Tech News Roundup: Hacking, Economic Theories, and Software Updates
A range of stories emerged this week, spanning cybersecurity breaches, economic forecasts, and software updates.
Notepad++ developer Don Ho confirmed that the software's update mechanism was hijacked by hackers believed to be associated with the Chinese government between June and December 2025, according to a blog post published Monday. The cyberattack delivered malicious updates to users, with security experts citing malware payloads and attack patterns as evidence of the Chinese government's involvement. Ho did not disclose the number of users targeted or compromised. Notepad++ is a long-standing open-source project.

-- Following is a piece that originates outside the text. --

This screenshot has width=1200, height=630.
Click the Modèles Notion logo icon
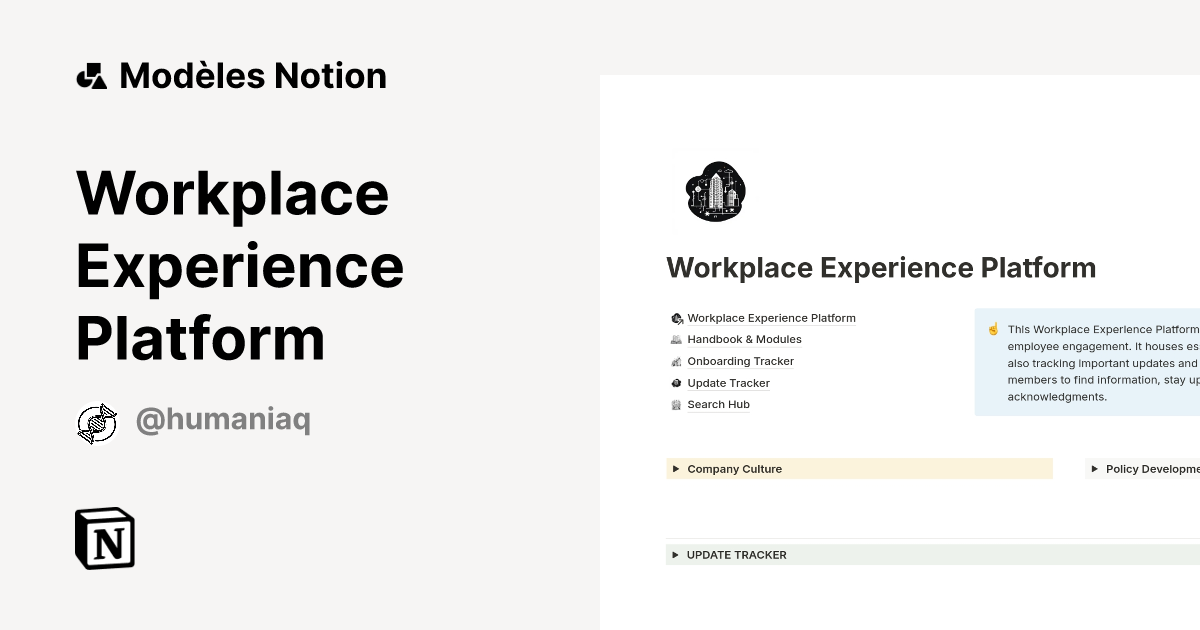[93, 74]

In economic news, former Greek finance minister Yanis Varoufakis argued that capitalism has ended and the world has entered an era of "techno-feudalism." Speaking to Euronews after his panel at Web Summit Qatar, Varoufakis stated that big tech companies wield unprecedented power over human behavior. He warned that the world could be heading toward another crisis like 2008, driven by the rise of stablecoins and powerful tech platforms.
Firaxis Games announced an update to Civilization VII, called "Test of Time," planned for release this spring. The update aims to address criticisms that the game "didn't feel like a Civilization game." Ed Beach, the Civilization franchise's creative director, and Dennis Shirk, its executive producer, spoke with Ars Technica about the changes being made, including rethinking unpopular mechanics from the original release. Civilization VII launched just shy of one year ago.
Emails published by the Justice Department revealed that former Windows boss Steven Sinofsky sought advice from Jeffrey Epstein during his negotiations to exit Microsoft in November 2012. According to The Verge, Sinofsky forwarded emails to Epstein as he negotiated a $14 million payout from Microsoft.
In the realm of artificial intelligence, VentureBeat reported that enterprises are increasingly adopting Retrieval Augmented Generation (RAG) to ground Large Language Models (LLMs) in proprietary data. However, many organizations are finding that retrieval has become a foundational system dependency, rather than a feature. Varun Raj wrote that failures in retrieval can undermine trust, compliance, and operational reliability. The article reframes retrieval as infrastructure rather than application logic.